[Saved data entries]
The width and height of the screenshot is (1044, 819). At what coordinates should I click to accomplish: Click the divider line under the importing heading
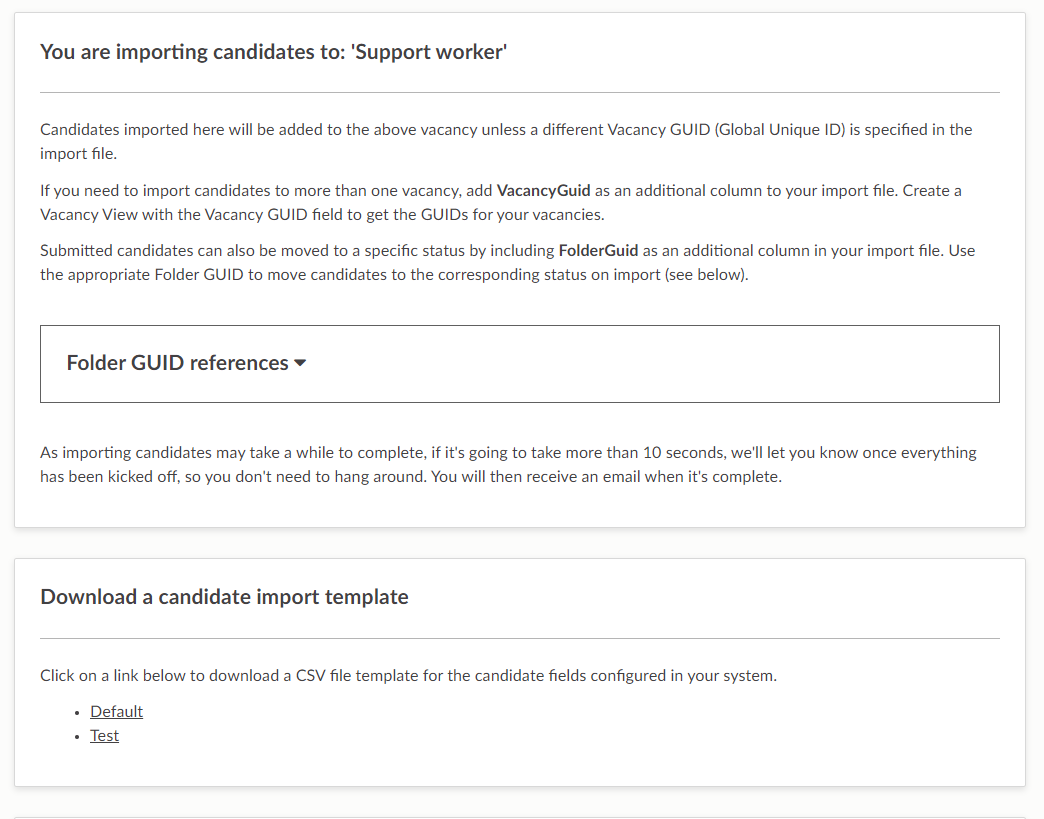519,92
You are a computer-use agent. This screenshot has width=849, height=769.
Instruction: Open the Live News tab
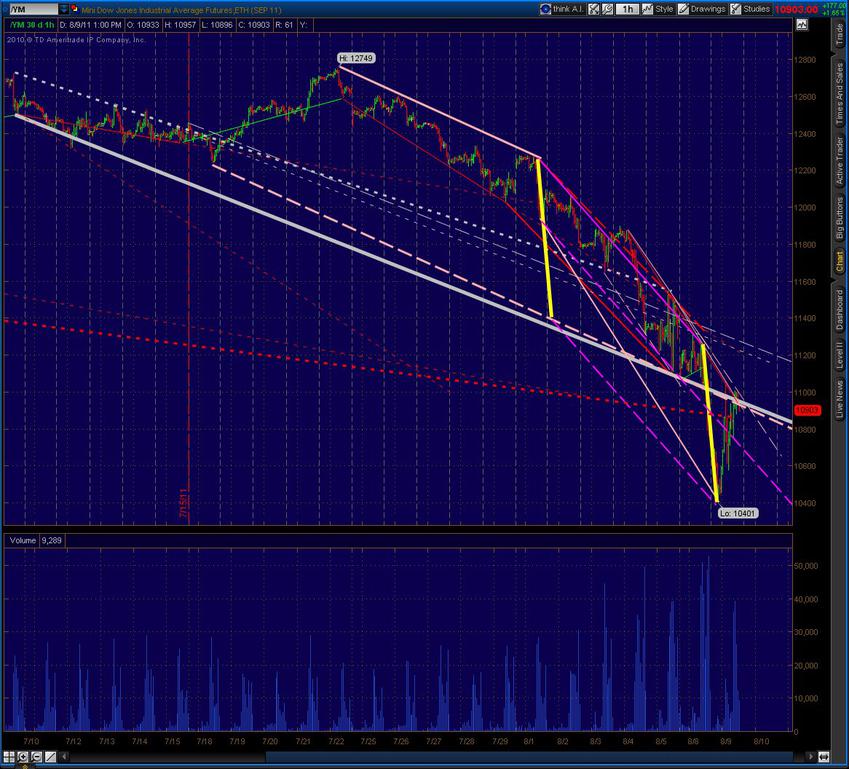pyautogui.click(x=839, y=398)
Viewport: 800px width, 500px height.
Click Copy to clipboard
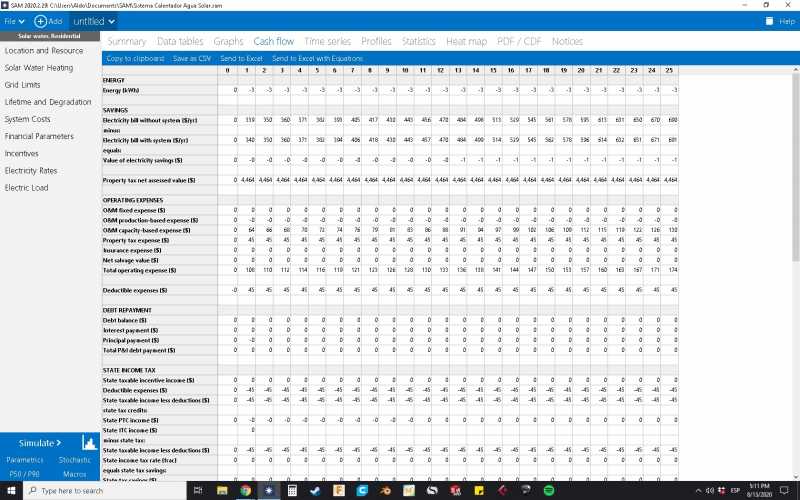pyautogui.click(x=135, y=59)
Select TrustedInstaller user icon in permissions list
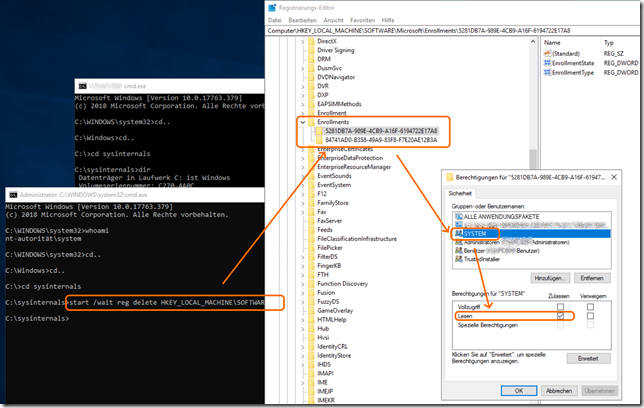The image size is (644, 408). click(x=458, y=259)
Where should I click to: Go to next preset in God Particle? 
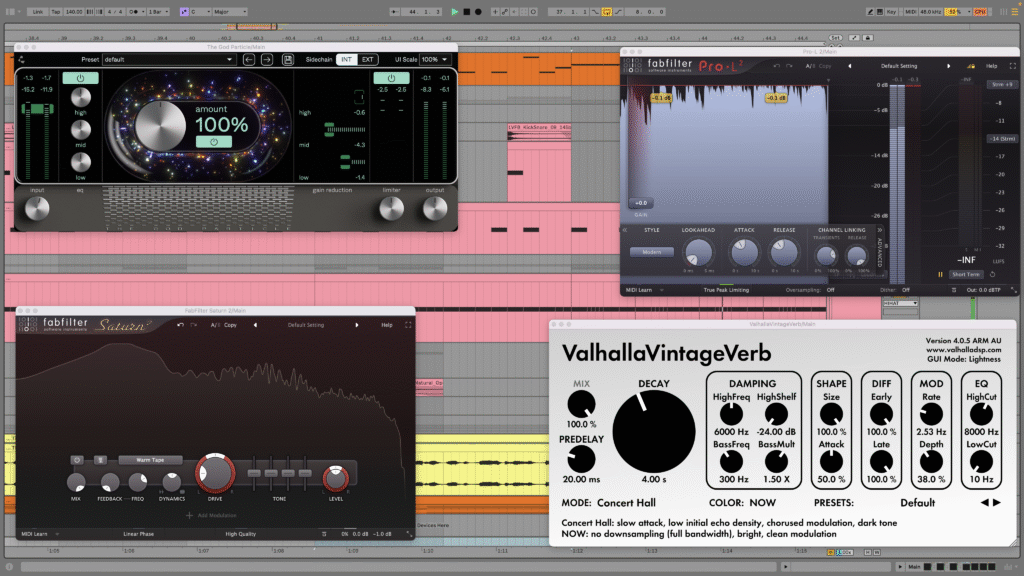267,60
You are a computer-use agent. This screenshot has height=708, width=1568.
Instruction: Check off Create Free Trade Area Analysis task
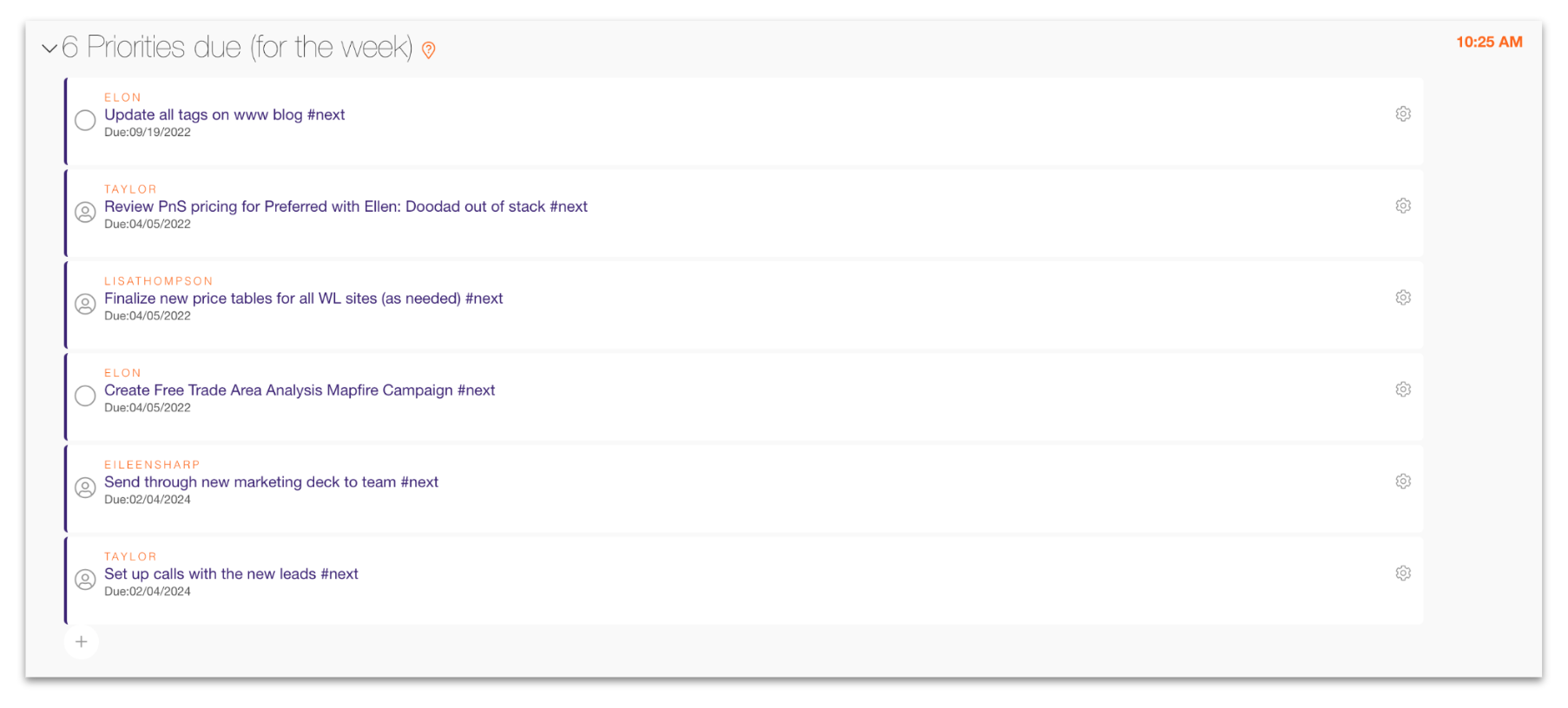(85, 397)
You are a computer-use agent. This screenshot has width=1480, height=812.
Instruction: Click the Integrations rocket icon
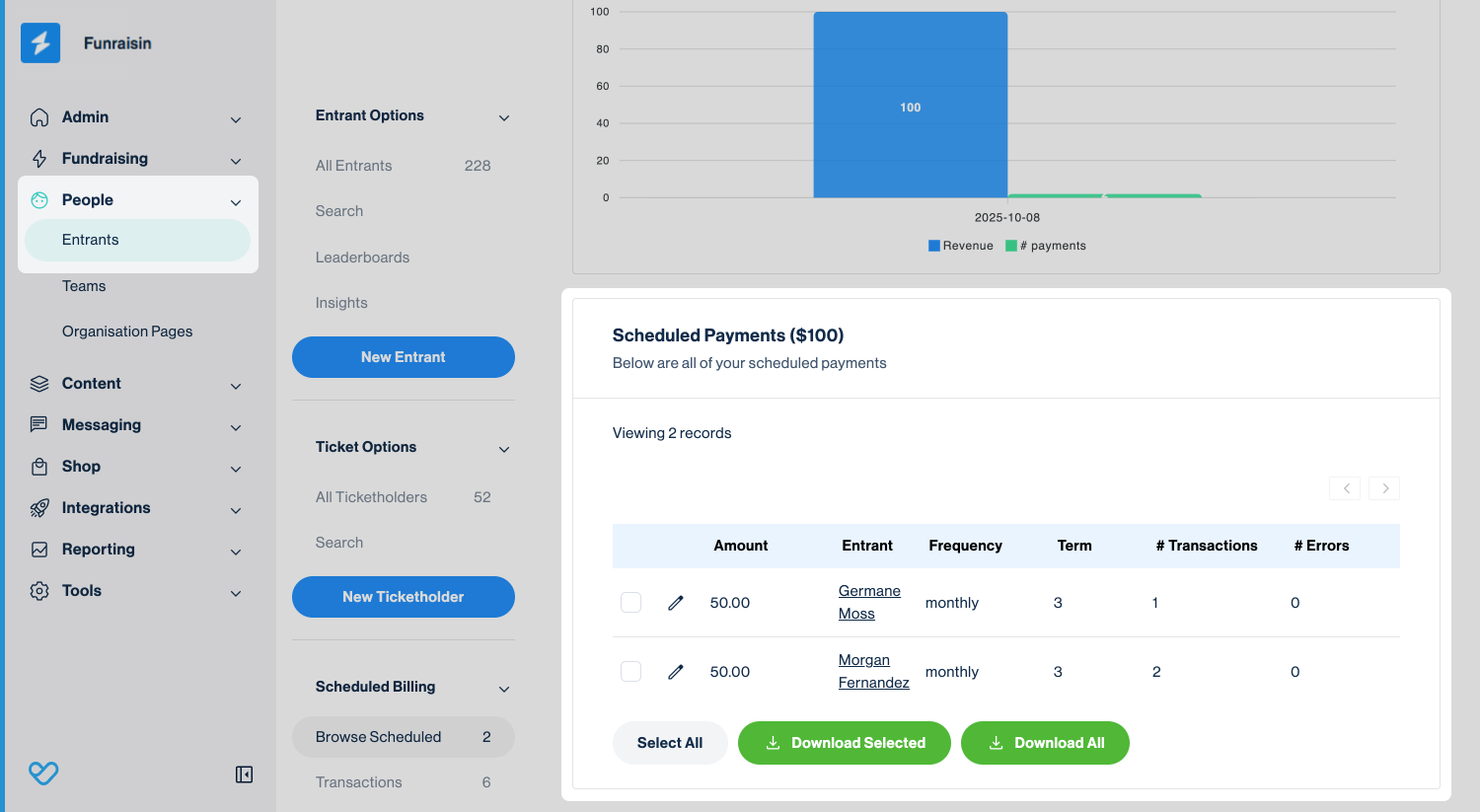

_Work order_: Skip all pictures. Copy exactly the lines from the one containing "Instruction: Open the Live News tab" through the end of the records, both ends included.

_Worked solution_:
Instruction: Open the Live News tab
pyautogui.click(x=839, y=398)
Viewport: 800px width, 500px height.
Click Copy to clipboard
pyautogui.click(x=135, y=59)
Select TrustedInstaller user icon in permissions list
The image size is (644, 408). click(x=458, y=259)
Where should I click to: Go to next preset in God Particle? 
267,60
You are a computer-use agent. This screenshot has height=708, width=1568.
Instruction: Check off Create Free Trade Area Analysis task
(85, 397)
You are a computer-use agent. This screenshot has width=1480, height=812.
Instruction: Click the Integrations rocket icon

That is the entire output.